Fundamentally, any algorithm that involves multiple nodes synchronising on the shared filesystem will suffer from two performance drawbacks:

  • it unpredictably increases the liklihood of token thrashing
  • the performance characterisitics will differ across different cluster implementations

The second problem with using the SAN for IPC is that this will tend to trigger rarely used code paths in the cluster. Depending on the cluster in question, it may make the overall system more susceptible to deadlocks.

Application-level locking

We can alleviate the problems associated with shared filesystem IPC by designating a single node to be an authoritative arbiter of locking state access. We call this node the locking leader.

Samba locking 3.png

Instead of accessing the TDBs directly, cluster nodes send a locking query directly to the locking leader. This has good latency characteristics, since the cost of setting or checking a share mode is a single network round trip, whereas accessing a shared TDB file might cause round trips for multiple tokens. A further advantage of an application-specific locking protocol is that the protocol can be specifically designed for low latency.

Relocation and Recovery

The disadvantage of this locking scheme is that we suddenly have to deal with membership fluctuations. That is, if the current locking leader loses cluster membership we need to relocate that role to a different cluster member.

The key to avoiding a complicated and error-prone distributed algorithm is to notice that all types of cluster has some kind of identified to uniquely name each member node.
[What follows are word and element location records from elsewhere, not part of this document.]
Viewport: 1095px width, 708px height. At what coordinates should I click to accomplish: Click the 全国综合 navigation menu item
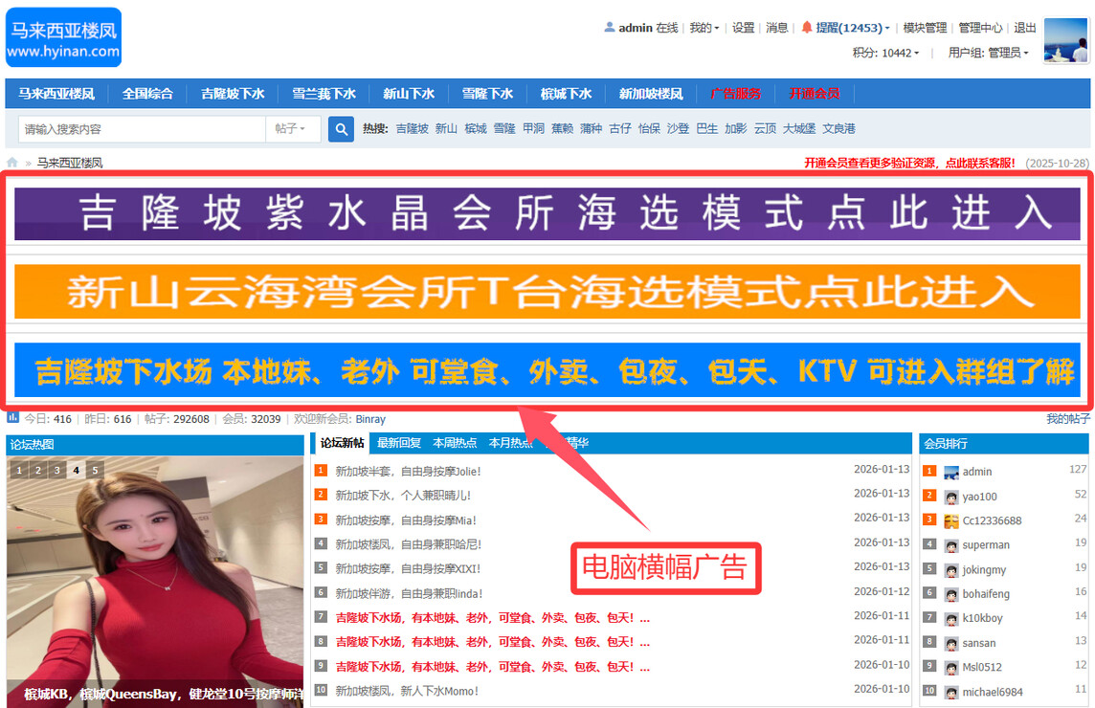coord(147,94)
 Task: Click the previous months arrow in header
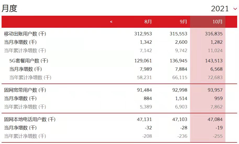tap(111, 22)
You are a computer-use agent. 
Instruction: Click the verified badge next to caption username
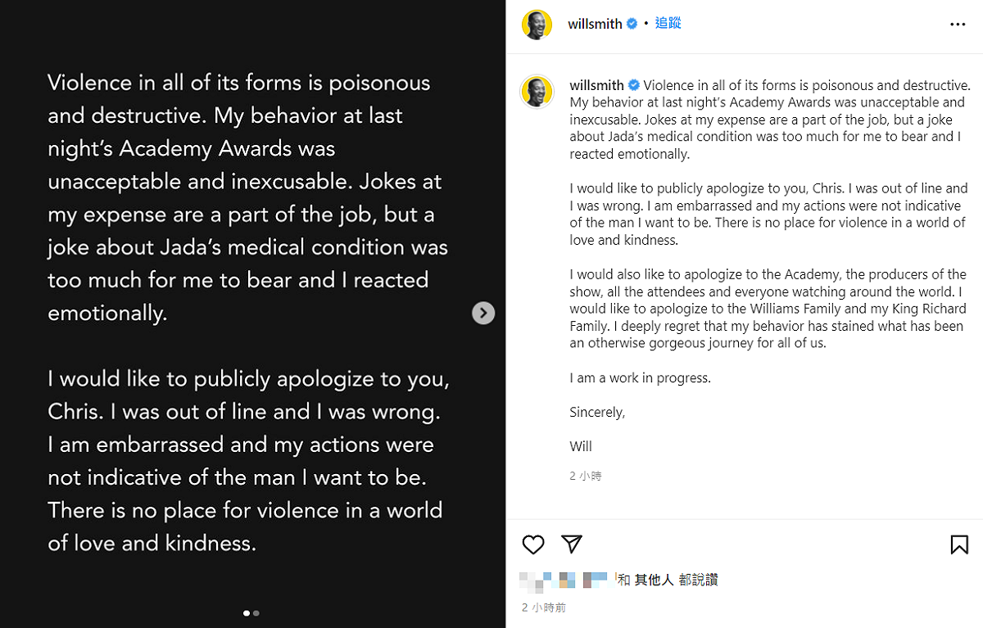click(x=634, y=85)
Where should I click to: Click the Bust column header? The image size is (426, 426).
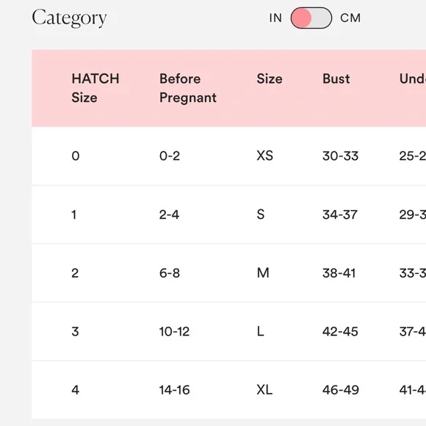click(x=336, y=79)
We can take advantage of the ordering implicit in this naming to statically define a policy that can be used to determine the current locking leader.
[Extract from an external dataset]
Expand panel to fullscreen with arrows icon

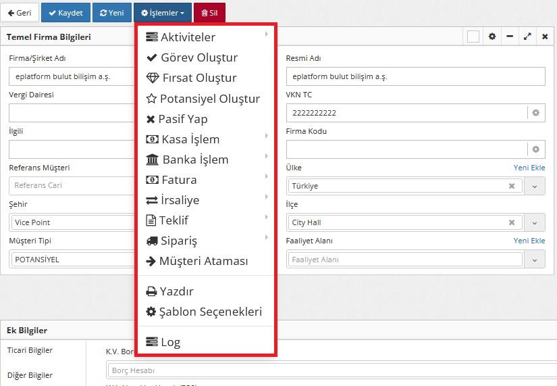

In CXFS, we could say that the MDS or the CMS leader is always the locking leader. In a cluster of peer nodes, we could say that the lowest numbered node is always the oracle. All that is necessary is that nodes must be able to determine the leadership order (and hence the current leader) without requiring the agreement of any other node. This means we don't have to maintain a separate Samba cluster membership in sync with the underlying cluster membership.

If the current locking leader fails, the next cluster member in our static ordering becomes the leader. If the distributed state has a persistent backing store in the shared filesystem, the new locking leader can taked over without any interruption in service. There are few performance implications to backing the distributed state in the shared filesystem, since only the locking leader is ever updating this state. We assume that any metadata tokens will be migrated to the locking leader, allowing us to approximate the latencies of local filesystems.

If a higher-order cluster member joins the cluster, we have a dilemma. Does the new member become the locking leader or does the role stay with the current leader? I propose that that the current leader should relinquish the role of locking leader as soon as it becomes aware that a better candidate is present. This complicates the implementation a little, but makes the cluster rules consistent, which is generally a win.

Note that this scheme relies on all cluster members having access to accurate and timely cluster membership information. I believe that this is not a very onerous requirement, since all clusters that I am aware of already maintain their own membership state. Also note that this does not introduce any additional membership state or algorithms.

Absent cluster members: There may be administrative reasons for not enabling Samba on every node of the cluster. In this case the locking leadership order might have holes.

In the case of a cluster where the locking leader can be present on any node, this could mean that finding the locking leader could take up to N network probes (in the absence of a cleverer mechanism). This might be acceptable provided that the locking leader does not relocate too often.